According to bug #1556528, even the SOCKS5 connect code does not do it right:
https://curl.haxx.se/bug/view.cgi?id=604
When connecting to a SOCK proxy, the (connect) timeout is not properly
acknowledged after the actual TCP connect (during the SOCKS "negotiate"
phase).
10.3 FTPS over SOCKS
libcurl doesn't support FTPS over a SOCKS proxy.
10.4 active FTP over a SOCKS
libcurl doesn't support active FTP over a SOCKS proxy
10.5 SOCKS proxy not working via IPv6
`curl --proxy "socks://hostname-with-AAAA-record" example.com`
curl: (7) Can't complete SOCKS4 connection to 1.2.3.4:109. (91),
request rejected or failed.
11. Internals
11.1 Curl leaks .onion hostnames in DNS
Curl sends DNS requests for hostnames with a .onion TLD. This leaks
information about what the user is attempting to access, and violates this
requirement of RFC7686: https://tools.ietf.org/html/rfc7686
Issue: https://github.com/curl/curl/issues/543
11.2 error buffer not set if connection to multiple addresses fails
If you ask libcurl to resolve a hostname like example.com to IPv6 addresses
only. But you only have IPv4 connectivity. libcurl will correctly fail with
CURLE_COULDNT_CONNECT. But the error buffer set by CURLOPT_ERRORBUFFER
remains empty. Issue: https://github.com/curl/curl/issues/544
12. LDAP and OpenLDAP
12.1 OpenLDAP hangs after returning results
By configuration defaults, openldap automatically chase referrals on
secondary socket descriptors. The OpenLDAP backend is asynchronous and thus
should monitor all socket descriptors involved. Currently, these secondary
descriptors are not monitored, causing openldap library to never receive
data from them.
As a temporary workaround, disable referrals chasing by configuration.

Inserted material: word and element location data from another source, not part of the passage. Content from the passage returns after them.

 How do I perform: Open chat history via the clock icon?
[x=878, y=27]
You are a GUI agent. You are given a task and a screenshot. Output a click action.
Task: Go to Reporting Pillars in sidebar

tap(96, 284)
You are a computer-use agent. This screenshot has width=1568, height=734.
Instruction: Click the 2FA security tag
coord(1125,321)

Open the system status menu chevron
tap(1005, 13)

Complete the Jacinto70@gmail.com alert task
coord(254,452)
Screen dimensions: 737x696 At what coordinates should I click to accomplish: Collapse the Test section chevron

The fix is not easy: proper automatic referrals chasing requires a
synchronous bind callback and monitoring an arbitrary number of socket
descriptors for a single easy handle (currently limited to 5).

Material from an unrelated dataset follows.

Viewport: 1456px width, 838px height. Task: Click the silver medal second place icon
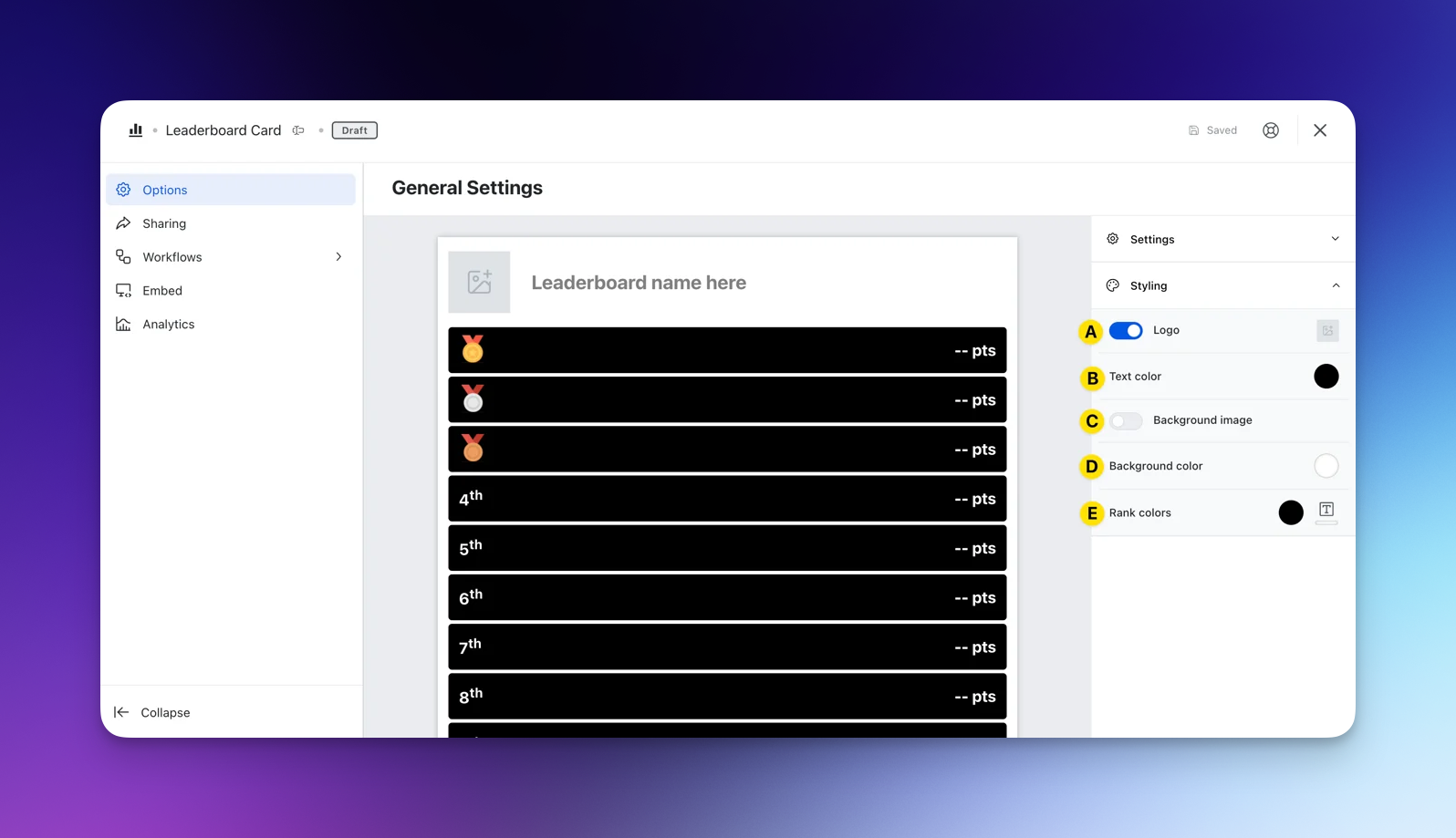pos(473,399)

Generic LDAP is synchronous: OK.
See https://github.com/curl/curl/issues/622 and
https://curl.haxx.se/mail/lib-2016-01/0101.html
13 TCP/IP
13.1 --interface for ipv6 binds to unusable IP address
Since IPv6 provides a lot of addresses with different scope, binding to an
IPv6 address needs to take the proper care so that it doesn't bind to a
locally scoped address as that is bound to fail.